Data gaps and opportunities to reduce predictive uncertainty

The qualitative uncertainty analysis in Section highlighted several model choices and assumptions that have a high potential impact on the predictions, such as the connection status of the river stream network, the representation of the Cenozoic cover and Quaternary alluvial sediments, and the implementation of the coal resource development pathway. These assumptions are all driven by limited data availability.

A comprehensive assessment of the connection status of the stream network in the Galilee subregion will allow for the nuanced assumption that all but the Belyando River are maximally losing streams, and the implementation in numerical models. These assumptions imply that there is potential for a change in streamflow anywhere where a non-negative drawdown is simulated in the unconfined aquifer. Whether or not this drawdown will manifest itself as a change in streamflow will depend on local conditions, including the connection status of the stream.

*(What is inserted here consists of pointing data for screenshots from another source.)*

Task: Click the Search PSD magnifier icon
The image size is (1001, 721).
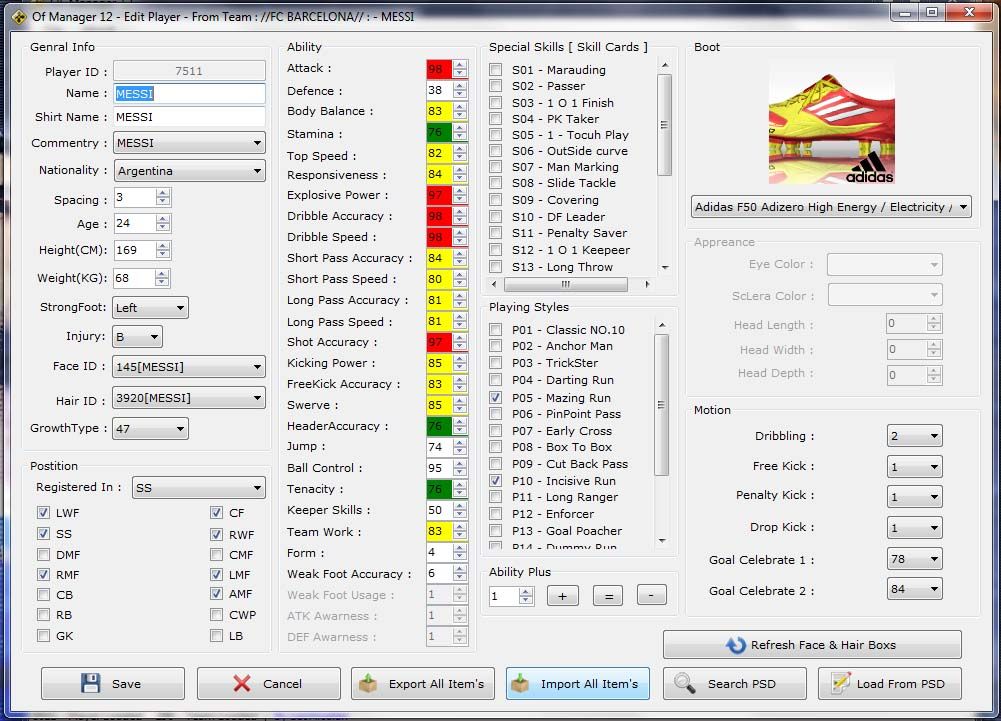Action: [685, 684]
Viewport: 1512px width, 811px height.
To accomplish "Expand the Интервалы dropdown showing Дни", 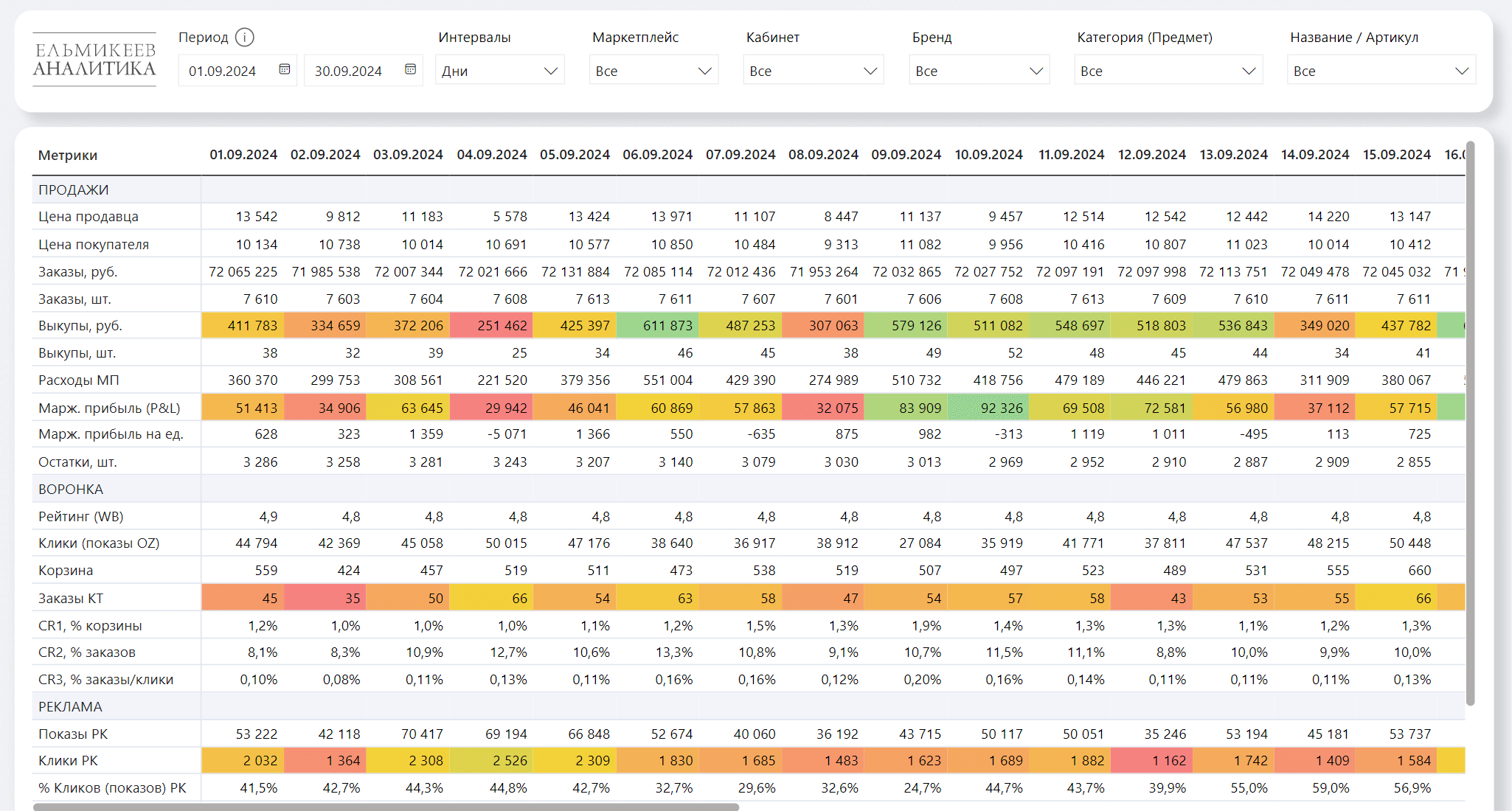I will tap(499, 71).

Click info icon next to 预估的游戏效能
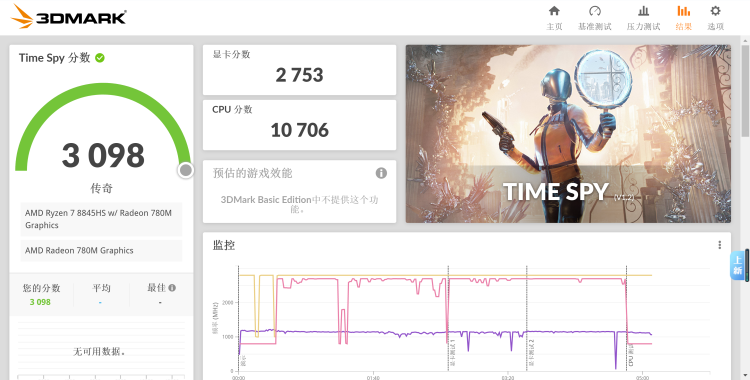coord(381,173)
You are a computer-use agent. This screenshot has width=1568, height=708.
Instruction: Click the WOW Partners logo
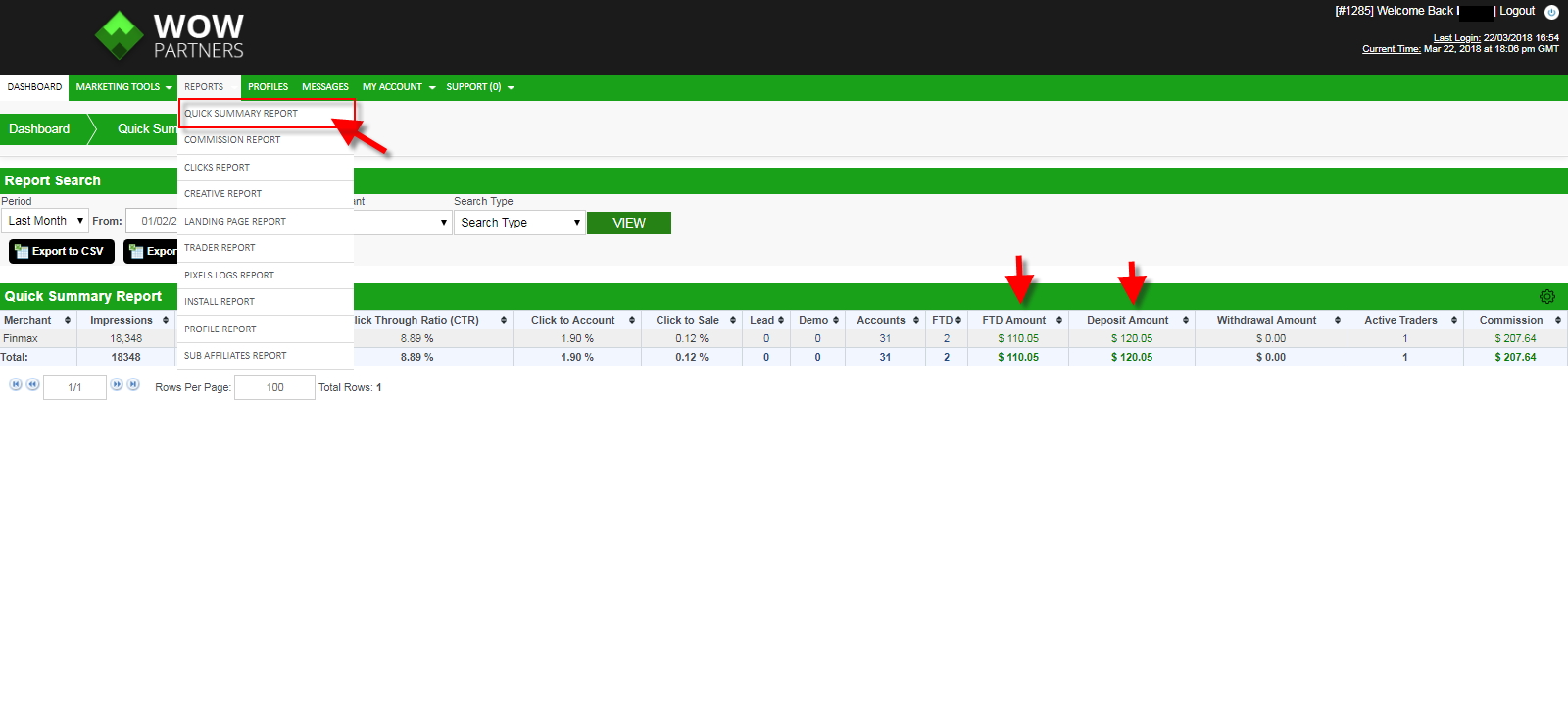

The geological model developed and presented in companion product 2.1-2.2 for the Galilee subregion (Evans et al., 2018) provides a solid basis for the representation of the regional geology. Adding local detail on the Cenozoic cover sediments and the position and extent of coal seams in the upper Permian coal measures will not only allow for the making of more robust and accurate predictions of the hydrological change in the Cenozoic cover, but it will allow independent estimates of mine pumping rates, as for example has been done in Turvey et al. (2015).

Further investment in the development of the Galilee Basin hydrogeological (GBH) numerical model presented in Turvey et al. (2015), such as improving numerical stability, and integration of such a model in a probabilistic framework, such as is outlined, for example, in companion submethodology M09 (as listed in Table 1) for propagating uncertainty through models (Peeters et al., 2016), will allow for the making of more robust predictions, and formally test the effect of the technical limitations in the analytic element model, such as the layer geometry and spatially varying properties.

The sensitivity analysis indicated that the hydraulic properties of the upper Permian coal measures and the Cenozoic cover are the most influential parameters to estimate maximum drawdown and year of maximum change. Turvey et al. (2015) indicated that the current observation dataset is not well suited to constrain these parameters. The predictive uncertainty has the most potential to be reduced by gathering additional information on both the upper Permian coal measures and the Cenozoic cover. This includes both observations of the hydraulic parameters, the conductivity and storage, and observations of the state variables such as fluxes and groundwater levels.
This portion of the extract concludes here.